Alors que Washington perd confiance dans la capacité de Netanyahu à tenir ses promesses, l’administration Biden pourrait être contrainte de revoir sa décision de ne s’engager qu’avec lui et non avec les individus qui le tirent vers la droite.
Smotrich est particulièrement important du point de vue des intérêts américains, étant donné que le ministère des Finances qu’il dirige pourrait jouer un rôle majeur dans la relance de l’AP à court de fonds. Or, Smotrich a profité de son poste ces six derniers mois, pour retenir des dizaines de millions de dollars à Ramallah en invoquant ce que les Palestiniens qualifient « d’aides sociales » versées par ce dernier aux terroristes et à leurs familles.

Son second poste de ministre délégué au ministère de la défense, chargé des affaires des implantations, est également important dans l’échelle des préoccupations de Washington.
Nides, qui quittera ses fonctions en juillet, n’a encore rencontré ni Smotrich ni le ministre de la Sécurité intérieure Itamar Ben Gvir, bien qu’il insiste sur le fait qu’il ne boycotte personne au sein du gouvernement israélien.
Les frères Herzog, le président Isaac et l’ambassadeur israélien aux États-Unis Michael, ont proposé d’organiser une rencontre entre Nides et Smotrich, expliquant à l’envoyé américain que ce serait un moyen d’influencer le ministre d’extrême-droite, selon une source israélienne au fait du dossier.
La source a expliqué que Smotrich serait dans une position qui rendrait un refus à une demande de Nides beaucoup plus difficile s’il avait une relation avec lui.

Mais Tom Nides a préféré ne pas donner suite à l’offre des Herzog, et la probabilité d’une rencontre est devenue pratiquement inexistante après les propos de Smotrich, appelant l’État d’Israël à « anéantir » le village palestinien de Huwara, en mars dernier.
Rencontrer une personnalité aussi controversée aurait des répercussions sur la politique étrangère de l’administration Biden, mais aussi sur sa politique intérieure. Le président démocrate doit encore répondre à l’aile progressiste de son parti et serait confronté à des questions difficiles de la communauté juive américaine, qui ont pris soin de se distancier de Smotrich.

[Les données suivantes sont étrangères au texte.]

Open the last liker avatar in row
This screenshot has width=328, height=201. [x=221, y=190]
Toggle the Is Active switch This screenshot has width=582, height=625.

Le premier responsable américain a écarté l’idée qu’une collaboration avec Smotrich puisse apporter quoi que ce soit à l’administration Biden, soulignant l’opposition idéologique du leader du HaTzionout HaDatit à une solution à deux États et son historique de remarques hostiles aux Palestiniens.
Ils ont au contraire exprimé la crainte qu’une rencontre avec Smotrich ne légitime ses opinions plutôt que de modérer ses actions.